Stored data entries:
______
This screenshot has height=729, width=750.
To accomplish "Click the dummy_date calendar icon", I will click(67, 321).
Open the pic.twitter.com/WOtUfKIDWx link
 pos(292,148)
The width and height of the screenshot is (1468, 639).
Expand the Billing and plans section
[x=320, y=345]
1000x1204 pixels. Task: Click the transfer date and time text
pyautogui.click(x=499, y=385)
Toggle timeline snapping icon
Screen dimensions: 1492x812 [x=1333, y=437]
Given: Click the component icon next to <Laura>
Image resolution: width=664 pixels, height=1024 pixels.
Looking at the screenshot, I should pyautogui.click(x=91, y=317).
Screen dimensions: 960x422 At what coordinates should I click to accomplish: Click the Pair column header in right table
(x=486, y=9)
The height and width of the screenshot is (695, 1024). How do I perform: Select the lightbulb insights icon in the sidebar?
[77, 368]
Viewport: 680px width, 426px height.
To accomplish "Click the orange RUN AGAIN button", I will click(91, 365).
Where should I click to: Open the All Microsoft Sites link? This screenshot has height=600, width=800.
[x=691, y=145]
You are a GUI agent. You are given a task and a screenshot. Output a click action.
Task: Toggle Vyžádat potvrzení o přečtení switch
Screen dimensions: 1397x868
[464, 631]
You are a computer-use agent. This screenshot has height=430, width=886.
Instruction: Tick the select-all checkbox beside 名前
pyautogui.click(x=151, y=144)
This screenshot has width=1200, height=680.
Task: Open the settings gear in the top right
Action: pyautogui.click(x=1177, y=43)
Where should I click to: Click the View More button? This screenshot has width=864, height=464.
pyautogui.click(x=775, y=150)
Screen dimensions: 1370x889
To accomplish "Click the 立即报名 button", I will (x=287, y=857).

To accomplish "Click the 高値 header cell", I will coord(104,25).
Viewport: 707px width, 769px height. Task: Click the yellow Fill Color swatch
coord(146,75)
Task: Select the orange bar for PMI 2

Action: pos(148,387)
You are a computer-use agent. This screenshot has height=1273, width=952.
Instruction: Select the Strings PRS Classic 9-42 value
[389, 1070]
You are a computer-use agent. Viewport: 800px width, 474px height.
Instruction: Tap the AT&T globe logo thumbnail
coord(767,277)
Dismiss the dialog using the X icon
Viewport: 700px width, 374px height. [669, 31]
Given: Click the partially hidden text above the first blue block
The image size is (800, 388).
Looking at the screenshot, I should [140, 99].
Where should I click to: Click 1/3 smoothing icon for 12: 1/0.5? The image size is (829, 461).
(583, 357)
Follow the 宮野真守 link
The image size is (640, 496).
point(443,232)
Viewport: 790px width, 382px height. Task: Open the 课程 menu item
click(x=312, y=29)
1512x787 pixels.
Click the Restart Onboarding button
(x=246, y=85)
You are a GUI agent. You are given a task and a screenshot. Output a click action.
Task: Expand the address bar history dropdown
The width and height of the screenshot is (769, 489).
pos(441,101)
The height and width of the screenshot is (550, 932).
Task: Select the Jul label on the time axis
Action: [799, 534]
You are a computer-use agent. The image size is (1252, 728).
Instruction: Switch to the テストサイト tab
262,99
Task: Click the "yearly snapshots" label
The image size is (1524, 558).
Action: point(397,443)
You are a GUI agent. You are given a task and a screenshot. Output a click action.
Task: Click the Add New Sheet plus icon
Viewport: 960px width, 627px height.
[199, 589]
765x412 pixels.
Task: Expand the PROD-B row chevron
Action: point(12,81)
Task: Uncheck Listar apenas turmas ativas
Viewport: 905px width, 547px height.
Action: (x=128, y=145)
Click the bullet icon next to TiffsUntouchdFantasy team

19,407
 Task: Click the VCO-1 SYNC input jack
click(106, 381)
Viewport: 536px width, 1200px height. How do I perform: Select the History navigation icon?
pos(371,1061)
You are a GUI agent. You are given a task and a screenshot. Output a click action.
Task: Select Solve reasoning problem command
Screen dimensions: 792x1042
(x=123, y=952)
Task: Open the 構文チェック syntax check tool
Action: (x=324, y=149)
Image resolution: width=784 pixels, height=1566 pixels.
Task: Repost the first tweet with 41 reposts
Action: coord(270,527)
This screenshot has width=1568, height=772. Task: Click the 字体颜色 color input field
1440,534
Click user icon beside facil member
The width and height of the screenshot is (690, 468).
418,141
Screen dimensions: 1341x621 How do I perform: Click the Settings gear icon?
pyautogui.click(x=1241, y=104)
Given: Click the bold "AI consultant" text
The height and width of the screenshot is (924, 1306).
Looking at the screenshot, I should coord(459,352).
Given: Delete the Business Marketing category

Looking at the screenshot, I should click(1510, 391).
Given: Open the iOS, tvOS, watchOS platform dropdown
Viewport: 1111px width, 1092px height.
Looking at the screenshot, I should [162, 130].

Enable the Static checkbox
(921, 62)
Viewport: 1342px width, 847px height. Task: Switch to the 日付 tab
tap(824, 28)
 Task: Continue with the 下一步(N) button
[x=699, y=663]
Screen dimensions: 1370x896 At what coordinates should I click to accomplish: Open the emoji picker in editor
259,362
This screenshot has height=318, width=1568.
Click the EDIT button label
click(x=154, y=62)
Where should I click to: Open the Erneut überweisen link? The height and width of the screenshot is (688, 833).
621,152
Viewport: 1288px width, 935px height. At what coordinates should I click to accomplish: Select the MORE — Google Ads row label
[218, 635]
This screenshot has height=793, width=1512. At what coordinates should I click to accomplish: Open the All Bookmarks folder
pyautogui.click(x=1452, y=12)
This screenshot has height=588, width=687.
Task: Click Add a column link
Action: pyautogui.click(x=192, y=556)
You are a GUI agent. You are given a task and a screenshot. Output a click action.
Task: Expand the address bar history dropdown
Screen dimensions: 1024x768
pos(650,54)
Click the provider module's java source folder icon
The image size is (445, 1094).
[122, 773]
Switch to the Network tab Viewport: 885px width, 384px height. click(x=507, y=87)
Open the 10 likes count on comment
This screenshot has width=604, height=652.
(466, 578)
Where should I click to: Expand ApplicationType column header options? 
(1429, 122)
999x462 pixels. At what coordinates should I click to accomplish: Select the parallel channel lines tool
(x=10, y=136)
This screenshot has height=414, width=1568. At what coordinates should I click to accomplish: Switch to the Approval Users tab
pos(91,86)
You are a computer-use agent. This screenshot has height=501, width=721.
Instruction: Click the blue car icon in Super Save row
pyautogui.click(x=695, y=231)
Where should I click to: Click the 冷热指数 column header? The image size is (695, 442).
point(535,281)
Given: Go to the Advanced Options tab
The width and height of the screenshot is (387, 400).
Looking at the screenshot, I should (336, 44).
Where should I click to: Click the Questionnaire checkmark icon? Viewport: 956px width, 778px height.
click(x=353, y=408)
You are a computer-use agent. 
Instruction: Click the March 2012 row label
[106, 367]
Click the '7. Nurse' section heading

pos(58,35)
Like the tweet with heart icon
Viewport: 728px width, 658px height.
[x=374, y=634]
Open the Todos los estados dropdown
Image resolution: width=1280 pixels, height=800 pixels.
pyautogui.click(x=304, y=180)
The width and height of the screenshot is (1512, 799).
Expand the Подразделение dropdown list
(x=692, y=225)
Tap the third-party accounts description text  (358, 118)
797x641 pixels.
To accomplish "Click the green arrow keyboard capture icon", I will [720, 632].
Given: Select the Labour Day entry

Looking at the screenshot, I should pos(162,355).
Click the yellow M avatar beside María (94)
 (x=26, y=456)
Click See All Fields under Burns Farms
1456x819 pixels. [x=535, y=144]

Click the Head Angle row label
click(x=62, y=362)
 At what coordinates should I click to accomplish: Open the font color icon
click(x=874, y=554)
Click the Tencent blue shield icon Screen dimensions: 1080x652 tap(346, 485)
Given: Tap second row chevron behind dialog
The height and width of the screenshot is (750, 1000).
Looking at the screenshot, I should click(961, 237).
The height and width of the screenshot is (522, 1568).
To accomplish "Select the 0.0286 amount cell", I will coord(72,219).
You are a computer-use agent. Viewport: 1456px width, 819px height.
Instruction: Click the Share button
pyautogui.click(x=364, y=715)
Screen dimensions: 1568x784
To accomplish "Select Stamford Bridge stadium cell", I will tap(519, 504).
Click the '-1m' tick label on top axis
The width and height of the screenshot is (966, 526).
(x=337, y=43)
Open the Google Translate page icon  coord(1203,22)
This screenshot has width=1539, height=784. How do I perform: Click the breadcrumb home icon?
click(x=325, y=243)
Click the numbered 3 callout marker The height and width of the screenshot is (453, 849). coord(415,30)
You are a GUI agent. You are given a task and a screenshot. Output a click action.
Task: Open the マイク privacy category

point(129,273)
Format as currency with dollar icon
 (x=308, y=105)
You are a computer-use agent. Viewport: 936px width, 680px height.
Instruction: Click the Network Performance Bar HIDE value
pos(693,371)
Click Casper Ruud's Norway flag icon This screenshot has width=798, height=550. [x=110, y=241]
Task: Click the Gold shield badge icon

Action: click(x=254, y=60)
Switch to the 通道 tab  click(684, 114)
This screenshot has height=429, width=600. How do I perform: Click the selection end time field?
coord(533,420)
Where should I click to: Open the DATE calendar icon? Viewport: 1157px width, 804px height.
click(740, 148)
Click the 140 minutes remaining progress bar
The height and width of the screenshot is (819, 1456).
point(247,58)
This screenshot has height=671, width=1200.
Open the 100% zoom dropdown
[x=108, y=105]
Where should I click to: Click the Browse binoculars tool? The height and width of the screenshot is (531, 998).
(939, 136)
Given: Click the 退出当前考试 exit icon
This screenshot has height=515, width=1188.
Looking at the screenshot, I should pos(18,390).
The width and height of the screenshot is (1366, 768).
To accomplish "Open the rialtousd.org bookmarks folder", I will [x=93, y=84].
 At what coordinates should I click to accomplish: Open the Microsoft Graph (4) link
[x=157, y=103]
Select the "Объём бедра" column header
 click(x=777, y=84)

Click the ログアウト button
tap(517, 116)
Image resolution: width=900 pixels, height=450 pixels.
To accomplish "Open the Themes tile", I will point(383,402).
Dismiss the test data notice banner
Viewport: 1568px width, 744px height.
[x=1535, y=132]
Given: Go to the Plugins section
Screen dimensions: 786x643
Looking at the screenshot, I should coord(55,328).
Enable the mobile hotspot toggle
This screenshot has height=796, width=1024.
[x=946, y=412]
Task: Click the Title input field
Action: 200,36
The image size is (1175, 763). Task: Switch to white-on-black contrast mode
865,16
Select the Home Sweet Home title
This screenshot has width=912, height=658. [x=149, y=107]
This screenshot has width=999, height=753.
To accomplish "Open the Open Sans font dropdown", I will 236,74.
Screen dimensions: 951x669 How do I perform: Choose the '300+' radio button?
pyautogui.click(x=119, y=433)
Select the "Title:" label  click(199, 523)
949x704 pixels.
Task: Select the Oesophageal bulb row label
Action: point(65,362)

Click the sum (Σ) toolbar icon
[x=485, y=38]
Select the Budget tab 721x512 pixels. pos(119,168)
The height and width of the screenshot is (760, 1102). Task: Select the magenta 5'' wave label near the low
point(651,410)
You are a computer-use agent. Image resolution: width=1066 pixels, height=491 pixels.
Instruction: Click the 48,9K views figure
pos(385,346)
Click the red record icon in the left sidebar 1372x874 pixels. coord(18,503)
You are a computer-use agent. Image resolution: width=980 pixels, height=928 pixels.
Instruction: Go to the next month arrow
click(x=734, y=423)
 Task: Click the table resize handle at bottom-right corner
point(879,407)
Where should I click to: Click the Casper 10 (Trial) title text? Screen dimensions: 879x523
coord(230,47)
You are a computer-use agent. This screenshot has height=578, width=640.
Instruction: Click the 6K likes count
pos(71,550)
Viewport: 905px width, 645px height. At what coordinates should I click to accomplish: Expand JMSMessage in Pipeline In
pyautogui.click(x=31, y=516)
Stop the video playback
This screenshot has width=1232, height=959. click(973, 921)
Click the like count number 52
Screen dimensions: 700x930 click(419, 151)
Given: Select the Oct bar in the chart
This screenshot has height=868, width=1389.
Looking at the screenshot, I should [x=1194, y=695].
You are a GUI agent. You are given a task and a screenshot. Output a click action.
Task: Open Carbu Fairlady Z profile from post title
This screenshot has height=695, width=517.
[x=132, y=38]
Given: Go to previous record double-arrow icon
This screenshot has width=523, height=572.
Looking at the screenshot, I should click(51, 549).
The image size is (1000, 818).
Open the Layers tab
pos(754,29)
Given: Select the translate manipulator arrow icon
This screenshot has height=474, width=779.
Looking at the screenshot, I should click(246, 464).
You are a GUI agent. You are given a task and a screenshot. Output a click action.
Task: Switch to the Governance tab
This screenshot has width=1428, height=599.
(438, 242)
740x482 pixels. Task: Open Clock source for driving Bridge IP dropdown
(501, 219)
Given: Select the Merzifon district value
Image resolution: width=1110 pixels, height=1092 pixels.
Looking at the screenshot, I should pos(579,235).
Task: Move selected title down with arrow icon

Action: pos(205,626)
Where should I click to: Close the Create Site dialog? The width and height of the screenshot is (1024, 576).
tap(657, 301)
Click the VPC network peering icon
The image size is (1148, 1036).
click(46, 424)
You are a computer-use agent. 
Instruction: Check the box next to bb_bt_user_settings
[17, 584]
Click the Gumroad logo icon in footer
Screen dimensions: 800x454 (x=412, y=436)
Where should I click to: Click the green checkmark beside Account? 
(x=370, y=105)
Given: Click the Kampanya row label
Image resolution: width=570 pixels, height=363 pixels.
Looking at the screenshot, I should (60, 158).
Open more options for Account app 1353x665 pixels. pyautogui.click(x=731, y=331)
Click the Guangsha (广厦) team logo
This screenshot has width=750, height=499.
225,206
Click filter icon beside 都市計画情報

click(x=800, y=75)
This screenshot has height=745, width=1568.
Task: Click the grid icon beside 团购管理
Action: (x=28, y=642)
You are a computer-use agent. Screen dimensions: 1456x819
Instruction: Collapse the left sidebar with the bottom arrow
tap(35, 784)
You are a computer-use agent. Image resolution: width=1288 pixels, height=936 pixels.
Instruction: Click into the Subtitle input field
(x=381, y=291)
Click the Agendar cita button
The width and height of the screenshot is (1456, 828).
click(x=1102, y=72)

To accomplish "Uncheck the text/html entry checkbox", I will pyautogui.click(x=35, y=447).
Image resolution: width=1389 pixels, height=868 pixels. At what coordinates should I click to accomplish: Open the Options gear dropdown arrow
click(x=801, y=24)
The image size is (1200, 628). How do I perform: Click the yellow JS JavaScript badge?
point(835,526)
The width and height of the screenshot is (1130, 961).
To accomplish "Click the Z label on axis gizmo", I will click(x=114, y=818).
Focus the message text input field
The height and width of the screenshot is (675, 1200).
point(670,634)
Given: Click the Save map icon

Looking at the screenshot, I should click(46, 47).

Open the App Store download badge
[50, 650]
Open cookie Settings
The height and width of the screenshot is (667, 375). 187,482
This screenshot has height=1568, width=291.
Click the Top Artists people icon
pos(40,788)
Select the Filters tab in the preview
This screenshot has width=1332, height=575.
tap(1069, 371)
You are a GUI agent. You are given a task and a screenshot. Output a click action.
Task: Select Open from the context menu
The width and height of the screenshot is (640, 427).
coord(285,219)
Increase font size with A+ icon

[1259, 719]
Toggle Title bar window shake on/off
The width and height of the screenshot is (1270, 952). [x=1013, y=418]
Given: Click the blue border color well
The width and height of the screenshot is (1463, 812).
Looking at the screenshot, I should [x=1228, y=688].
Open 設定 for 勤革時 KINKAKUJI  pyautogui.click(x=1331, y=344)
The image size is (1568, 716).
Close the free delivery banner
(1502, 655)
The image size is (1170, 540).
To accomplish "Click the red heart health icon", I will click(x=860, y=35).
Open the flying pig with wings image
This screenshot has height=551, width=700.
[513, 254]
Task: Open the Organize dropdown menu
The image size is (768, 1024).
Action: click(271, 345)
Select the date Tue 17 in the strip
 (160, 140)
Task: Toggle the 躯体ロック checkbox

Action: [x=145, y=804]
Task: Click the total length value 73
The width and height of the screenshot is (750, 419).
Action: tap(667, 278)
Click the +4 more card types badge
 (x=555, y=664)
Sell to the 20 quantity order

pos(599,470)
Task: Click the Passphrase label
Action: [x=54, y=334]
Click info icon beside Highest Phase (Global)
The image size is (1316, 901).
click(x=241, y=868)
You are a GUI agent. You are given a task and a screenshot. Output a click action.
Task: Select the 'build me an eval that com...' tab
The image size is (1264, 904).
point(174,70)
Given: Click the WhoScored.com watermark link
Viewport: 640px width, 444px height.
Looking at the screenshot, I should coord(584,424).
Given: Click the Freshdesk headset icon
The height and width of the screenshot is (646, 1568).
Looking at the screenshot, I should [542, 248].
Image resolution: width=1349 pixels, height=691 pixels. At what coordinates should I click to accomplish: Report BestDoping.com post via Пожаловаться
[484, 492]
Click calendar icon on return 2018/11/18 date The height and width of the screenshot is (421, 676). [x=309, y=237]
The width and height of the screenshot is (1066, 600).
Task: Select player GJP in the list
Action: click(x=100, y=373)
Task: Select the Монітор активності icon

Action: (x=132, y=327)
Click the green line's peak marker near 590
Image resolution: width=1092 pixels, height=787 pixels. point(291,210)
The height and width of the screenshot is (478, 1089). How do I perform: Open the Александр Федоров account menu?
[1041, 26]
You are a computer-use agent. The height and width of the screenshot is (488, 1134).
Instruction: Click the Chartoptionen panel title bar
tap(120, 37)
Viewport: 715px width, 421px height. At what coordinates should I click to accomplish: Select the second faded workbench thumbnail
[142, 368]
______
Your objective: Whenever a line of the data contains "record", it counts; state how many such lines there are, with nothing added.

Result below: 2